A former student of McNally Smith College Of Music and a current attendee of the night classes at St. Augustine's Correctional Facility (day classes are only for the minimum-security guys), Arphu spends his free time training carrier pidgeons to steal avocados from unsuspecting millenials.

Anthony Staten
Bass / gingervitis
Released from the cage for every SGF show (plus once per day to go to the bathroom, which at age 32 he finally learned how to do outside), Anthony provides the thump-thump on the stage, and the hump-hump everywhere else. Seriously....look at that face. He's a fiend.

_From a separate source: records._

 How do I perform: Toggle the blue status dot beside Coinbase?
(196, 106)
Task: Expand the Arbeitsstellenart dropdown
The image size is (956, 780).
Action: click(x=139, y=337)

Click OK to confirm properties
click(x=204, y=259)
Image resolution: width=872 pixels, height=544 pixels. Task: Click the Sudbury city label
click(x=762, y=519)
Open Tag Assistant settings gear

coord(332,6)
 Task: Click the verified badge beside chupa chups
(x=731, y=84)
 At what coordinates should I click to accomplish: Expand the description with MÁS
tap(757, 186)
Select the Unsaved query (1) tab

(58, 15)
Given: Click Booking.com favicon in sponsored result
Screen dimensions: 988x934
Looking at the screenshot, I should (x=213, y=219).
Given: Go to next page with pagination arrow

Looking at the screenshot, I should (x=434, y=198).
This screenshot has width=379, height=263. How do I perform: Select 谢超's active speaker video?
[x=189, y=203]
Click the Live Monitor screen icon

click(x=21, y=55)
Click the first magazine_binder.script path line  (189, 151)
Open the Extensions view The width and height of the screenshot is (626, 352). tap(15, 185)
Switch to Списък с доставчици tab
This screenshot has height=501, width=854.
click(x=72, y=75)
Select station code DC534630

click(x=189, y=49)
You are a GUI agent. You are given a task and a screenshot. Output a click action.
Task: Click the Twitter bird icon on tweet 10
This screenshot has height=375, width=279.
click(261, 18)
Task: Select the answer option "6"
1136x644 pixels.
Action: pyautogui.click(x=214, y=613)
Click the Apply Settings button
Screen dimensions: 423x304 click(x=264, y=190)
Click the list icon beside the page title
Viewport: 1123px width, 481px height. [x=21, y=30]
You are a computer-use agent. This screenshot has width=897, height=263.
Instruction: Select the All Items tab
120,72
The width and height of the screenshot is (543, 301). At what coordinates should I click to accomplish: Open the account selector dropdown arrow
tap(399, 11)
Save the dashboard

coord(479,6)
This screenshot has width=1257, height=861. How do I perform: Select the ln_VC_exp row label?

A McNally Smith College Of Music alum, father of one, and the author of the popular "Help! The Sun Shined For Eight Seconds And Now I Have Blisters" pamphlets at your local pharmacy, Anthony spends a bit of time trash-talking exotic fish on Twitter.

Karin Moreaux
Fiddle / conscience
The newest, smartest, and most distinguished member of the abominable quintuplet known as SGF, Karin also has had to explain to her mom at least three times that this isn't a ransom thing and she really is in the band of her own volition.
An alum of Gustavus Adolphus college and a full-time orchestra director, Karin chooses to use her powers for primarily for good and spends her time exploring the subtelties of high-end coffee and low-end bourbon.
You can find Karin online, but you have to do it yourself. EARN IT.